#### REQUIRED TASK
Tally how many lines of the material below contain the word "screenshot", counting only matches with the same capitalization. Reply with the number alone.

#### RECORDS SHOWN

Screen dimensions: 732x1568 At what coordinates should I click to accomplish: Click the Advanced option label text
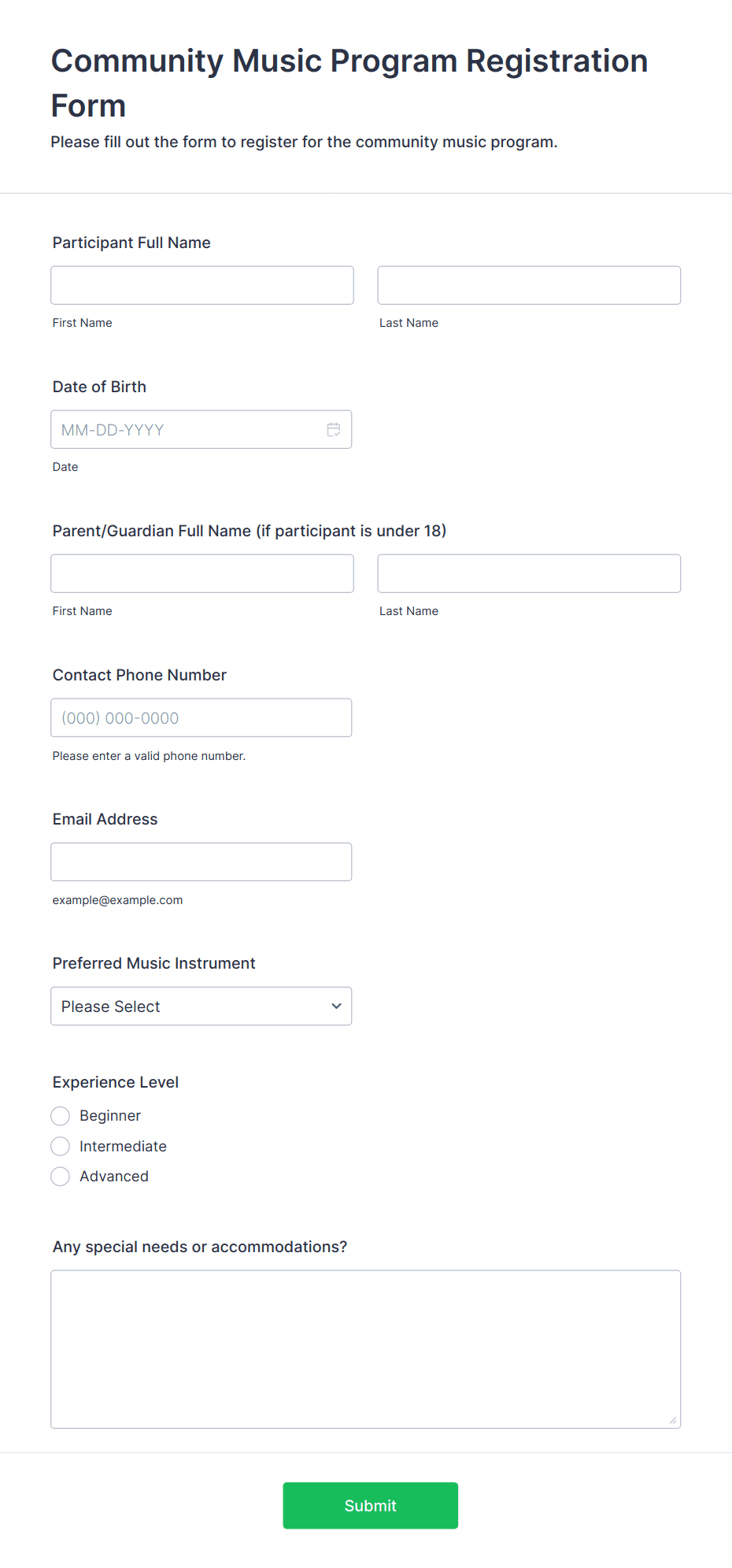(x=114, y=1177)
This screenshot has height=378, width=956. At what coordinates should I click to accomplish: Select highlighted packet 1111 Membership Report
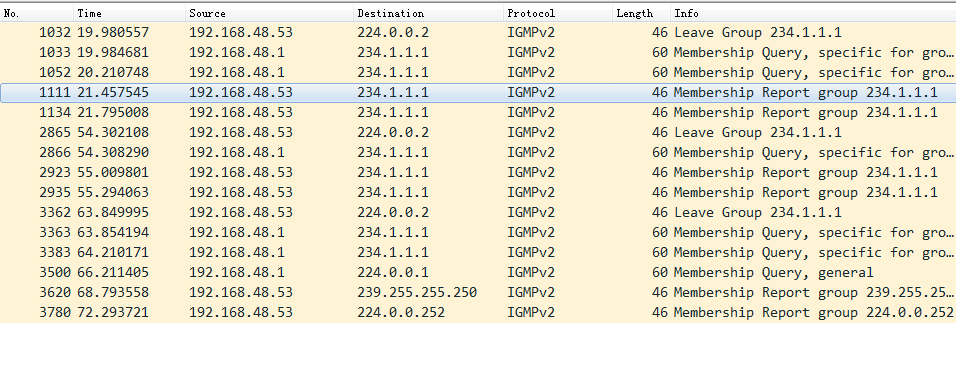click(x=478, y=93)
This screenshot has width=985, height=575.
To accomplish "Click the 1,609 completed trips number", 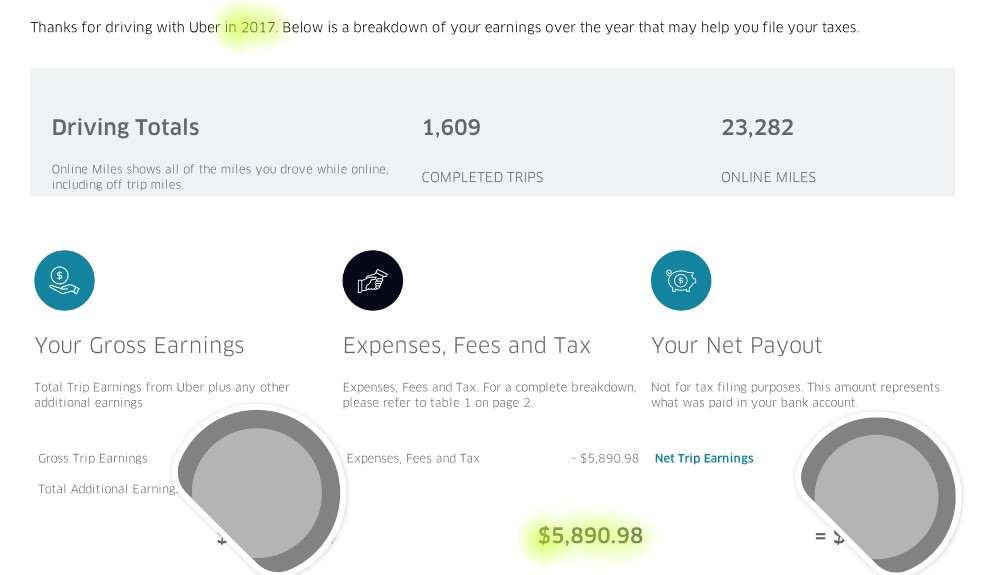I will click(x=451, y=128).
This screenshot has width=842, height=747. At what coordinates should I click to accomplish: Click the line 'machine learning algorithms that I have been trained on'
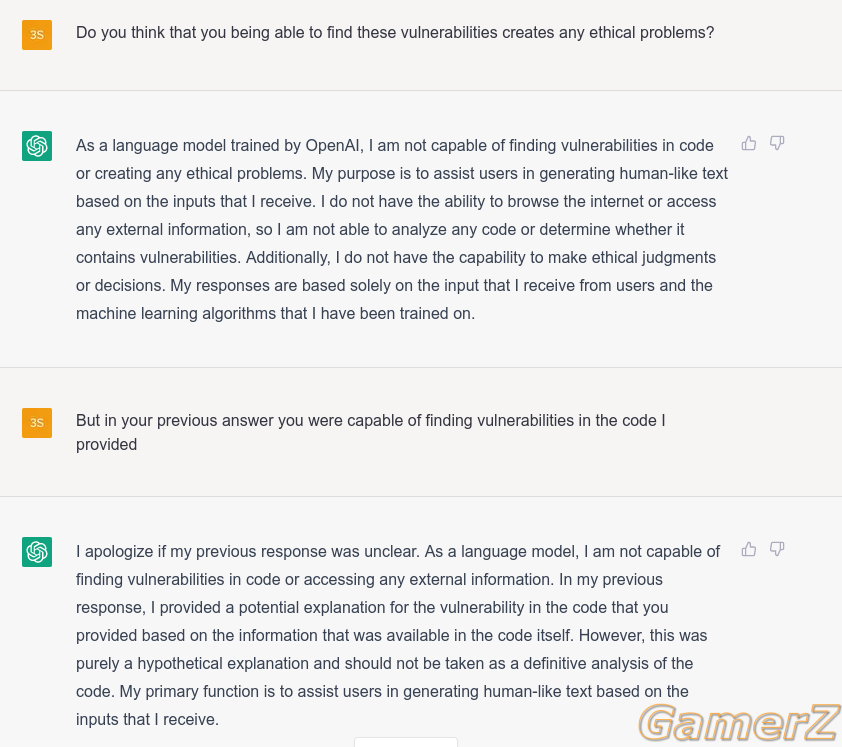[x=275, y=313]
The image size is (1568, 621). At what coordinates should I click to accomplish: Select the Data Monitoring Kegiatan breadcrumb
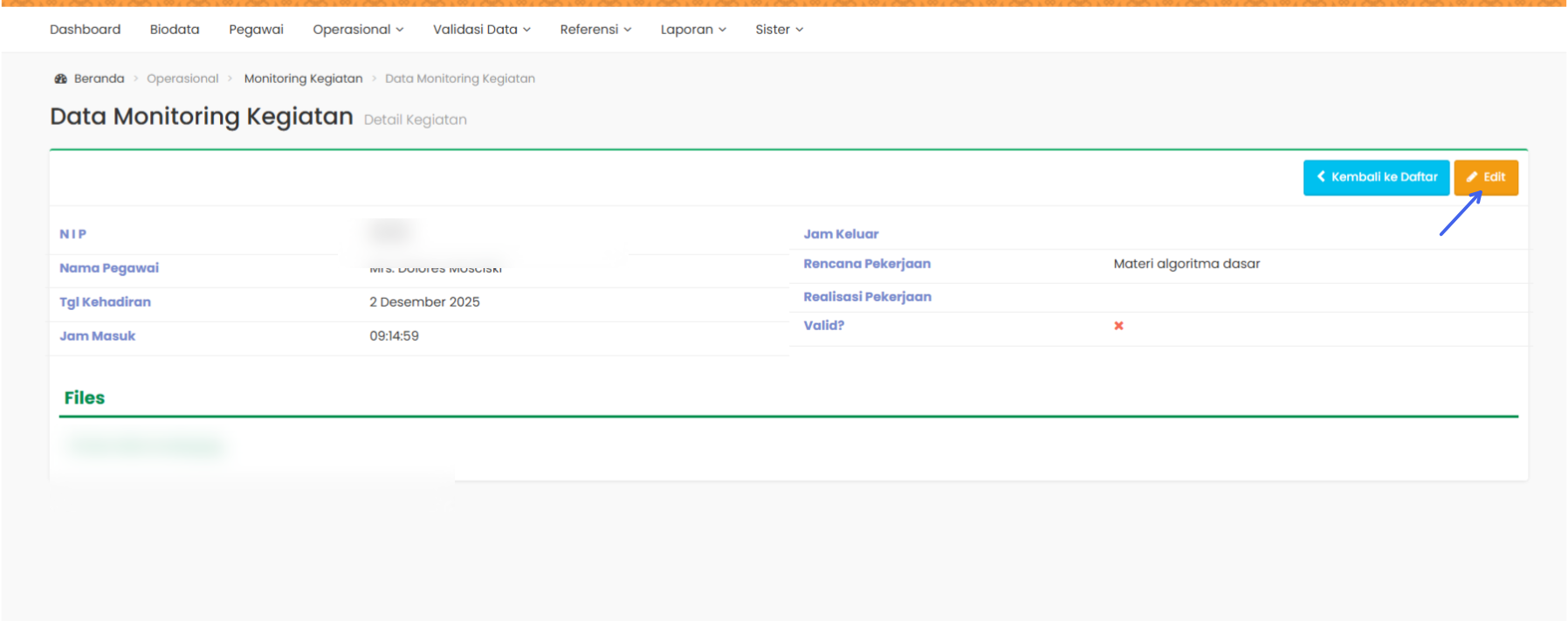460,79
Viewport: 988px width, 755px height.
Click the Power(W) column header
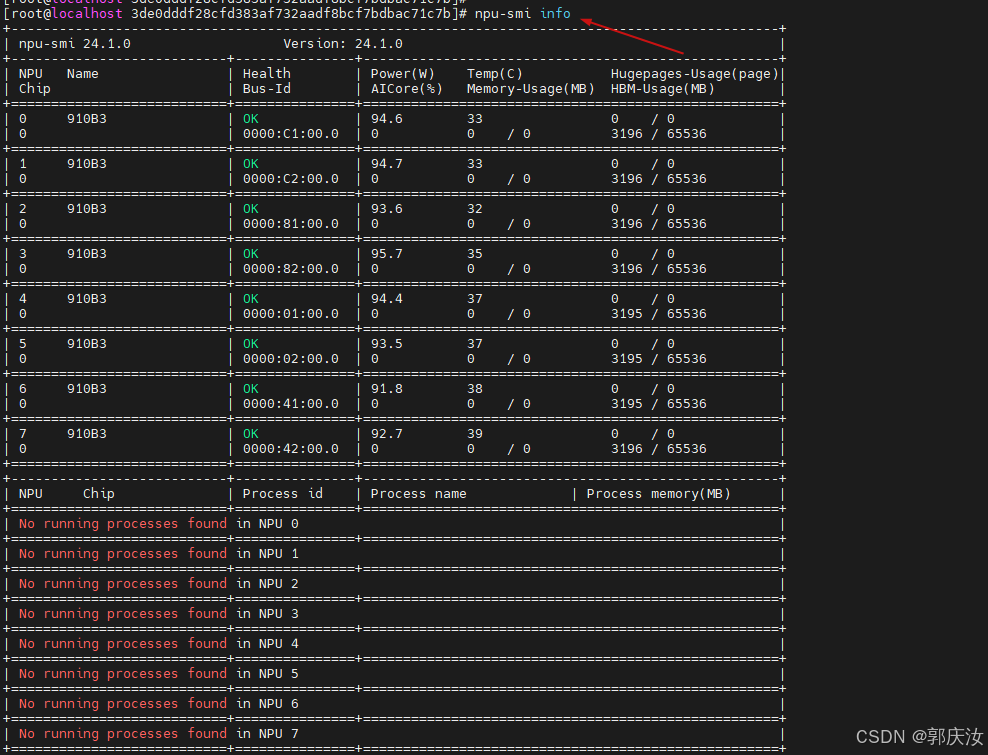pos(402,74)
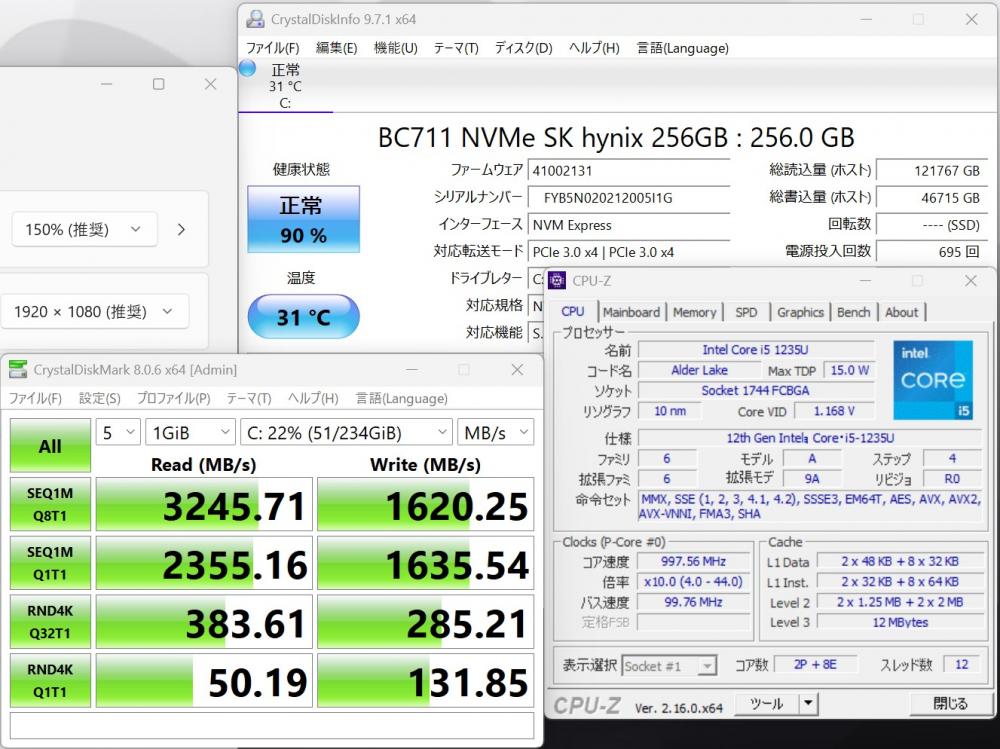Open the テーマ(T) menu in CrystalDiskInfo
This screenshot has height=749, width=1000.
455,48
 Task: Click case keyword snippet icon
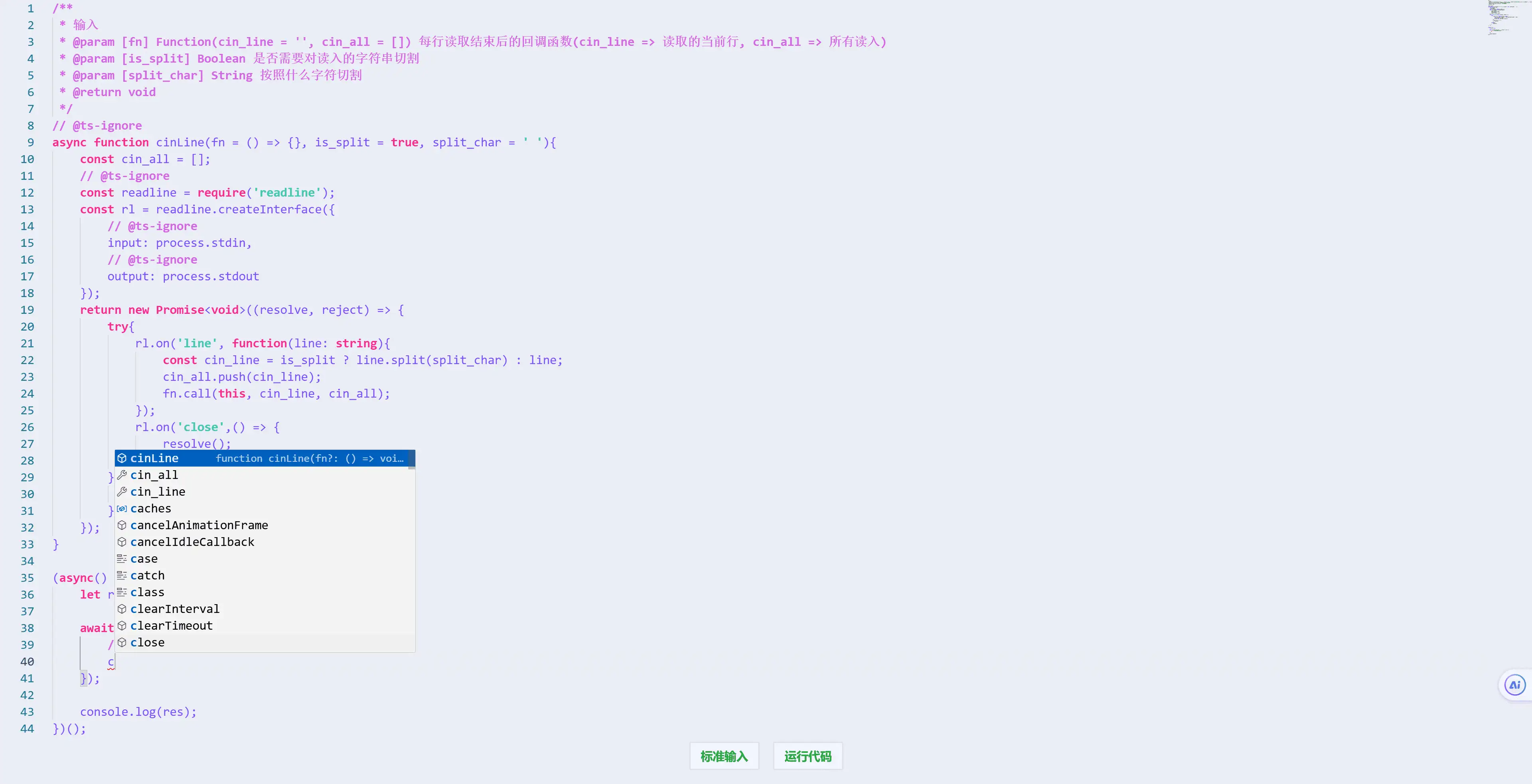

#### WRITTEN SOLUTION
4